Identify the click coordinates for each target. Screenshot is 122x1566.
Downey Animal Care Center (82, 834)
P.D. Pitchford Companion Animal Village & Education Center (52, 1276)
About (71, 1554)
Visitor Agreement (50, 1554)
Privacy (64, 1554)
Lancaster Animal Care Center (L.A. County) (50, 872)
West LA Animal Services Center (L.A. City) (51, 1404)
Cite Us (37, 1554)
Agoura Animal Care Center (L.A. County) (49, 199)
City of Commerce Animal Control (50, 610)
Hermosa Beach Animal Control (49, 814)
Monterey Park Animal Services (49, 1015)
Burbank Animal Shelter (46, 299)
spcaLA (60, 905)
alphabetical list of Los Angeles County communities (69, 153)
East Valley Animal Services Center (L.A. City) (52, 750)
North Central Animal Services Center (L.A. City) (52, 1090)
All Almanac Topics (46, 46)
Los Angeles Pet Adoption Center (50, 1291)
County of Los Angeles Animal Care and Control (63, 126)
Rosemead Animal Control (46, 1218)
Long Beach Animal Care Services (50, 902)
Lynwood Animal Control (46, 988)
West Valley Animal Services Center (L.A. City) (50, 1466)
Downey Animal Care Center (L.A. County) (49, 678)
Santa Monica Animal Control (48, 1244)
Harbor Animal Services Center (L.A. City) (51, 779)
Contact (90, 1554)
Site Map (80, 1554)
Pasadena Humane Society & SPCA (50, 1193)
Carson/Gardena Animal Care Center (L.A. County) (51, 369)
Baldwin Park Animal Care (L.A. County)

========================================

• **TO DO**
Convert every line of the listing above into a numbered list, leaving out any blank lines.

• **CORRECT RESPONSE**
1. Identify the click coordinates for each target. Screenshot is 122x1566.
2. Downey Animal Care Center (82, 834)
3. P.D. Pitchford Companion Animal Village & Education Center (52, 1276)
4. About (71, 1554)
5. Visitor Agreement (50, 1554)
6. Privacy (64, 1554)
7. Lancaster Animal Care Center (L.A. County) (50, 872)
8. West LA Animal Services Center (L.A. City) (51, 1404)
9. Cite Us (37, 1554)
10. Agoura Animal Care Center (L.A. County) (49, 199)
11. City of Commerce Animal Control (50, 610)
12. Hermosa Beach Animal Control (49, 814)
13. Monterey Park Animal Services (49, 1015)
14. Burbank Animal Shelter (46, 299)
15. spcaLA (60, 905)
16. alphabetical list of Los Angeles County communities (69, 153)
17. East Valley Animal Services Center (L.A. City) (52, 750)
18. North Central Animal Services Center (L.A. City) (52, 1090)
19. All Almanac Topics (46, 46)
20. Los Angeles Pet Adoption Center (50, 1291)
21. County of Los Angeles Animal Care and Control (63, 126)
22. Rosemead Animal Control (46, 1218)
23. Long Beach Animal Care Services (50, 902)
24. Lynwood Animal Control (46, 988)
25. West Valley Animal Services Center (L.A. City) (50, 1466)
26. Downey Animal Care Center (L.A. County) (49, 678)
27. Santa Monica Animal Control (48, 1244)
28. Harbor Animal Services Center (L.A. City) (51, 779)
29. Contact (90, 1554)
30. Site Map (80, 1554)
31. Pasadena Humane Society & SPCA (50, 1193)
32. Carson/Gardena Animal Care Center (L.A. County) (51, 369)
33. Baldwin Park Animal Care (L.A. County)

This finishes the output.